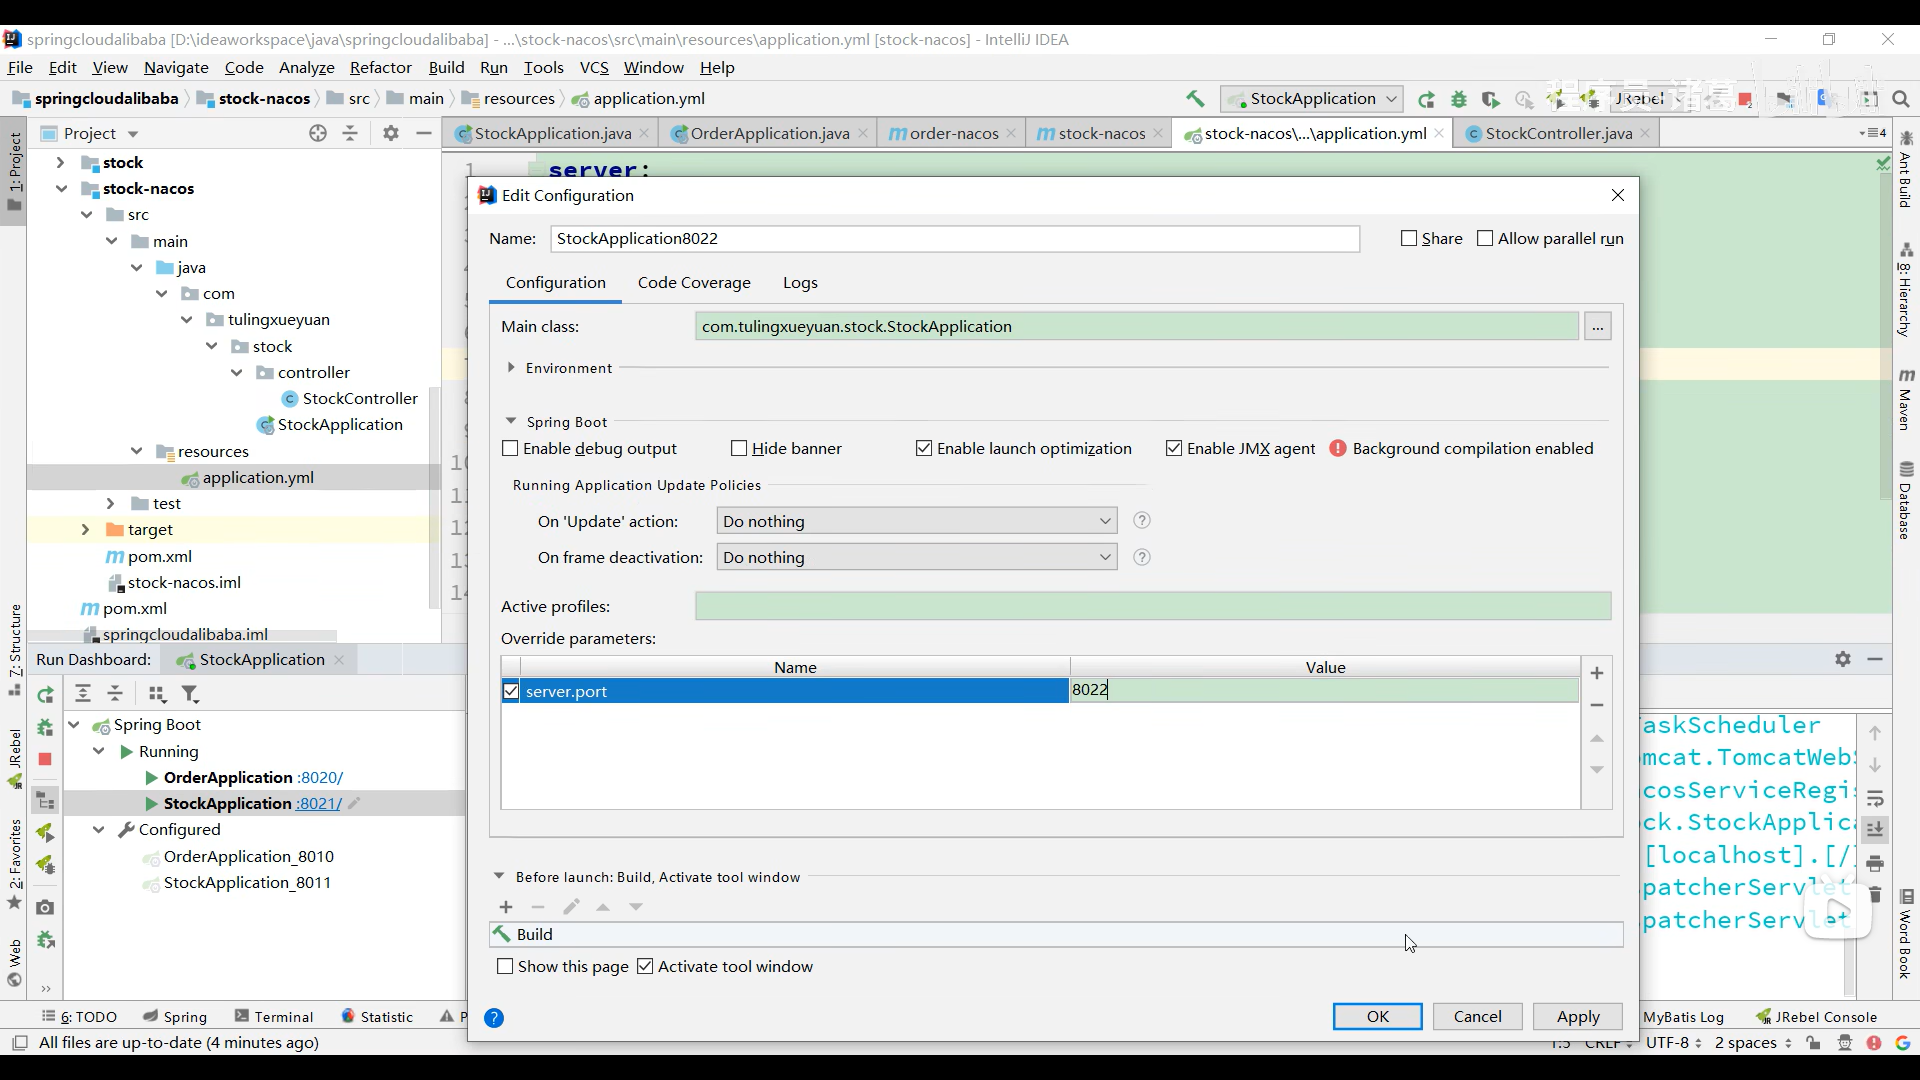Image resolution: width=1920 pixels, height=1080 pixels.
Task: Click the Run Dashboard filter icon
Action: tap(190, 694)
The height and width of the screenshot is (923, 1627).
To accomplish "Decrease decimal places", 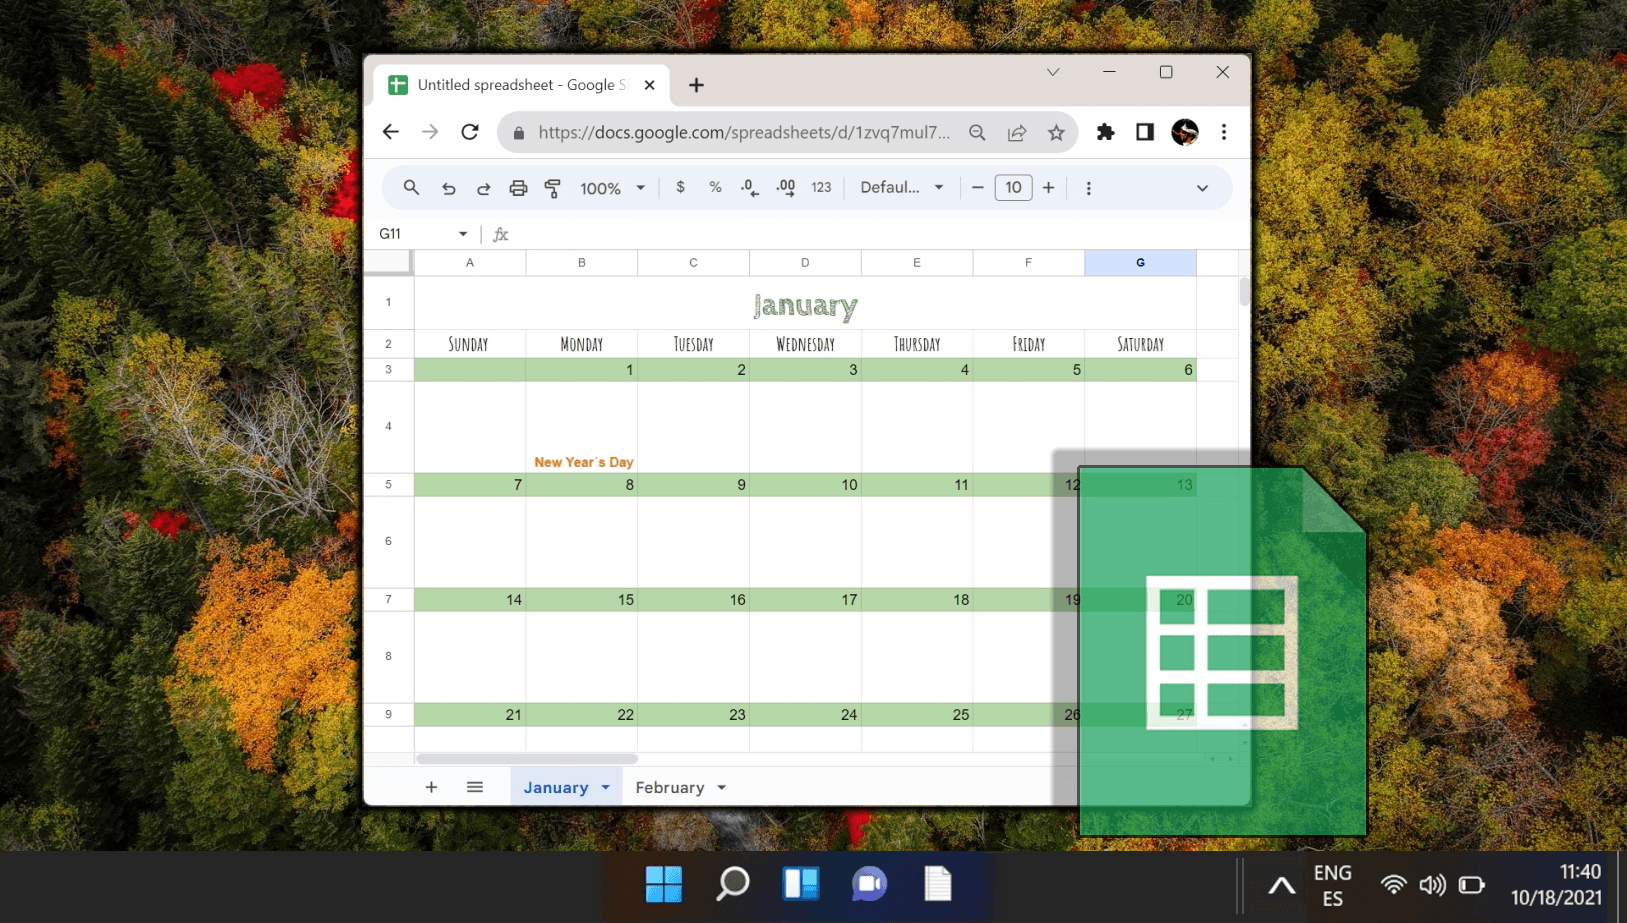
※
§ To do:
Every line from the one holding "The height and" to the last line of the listing above, inclusive, must appear exactly as written, and no picture may appear.

§ Solution for this exercise:
The height and width of the screenshot is (923, 1627).
To accomplish "Decrease decimal places", 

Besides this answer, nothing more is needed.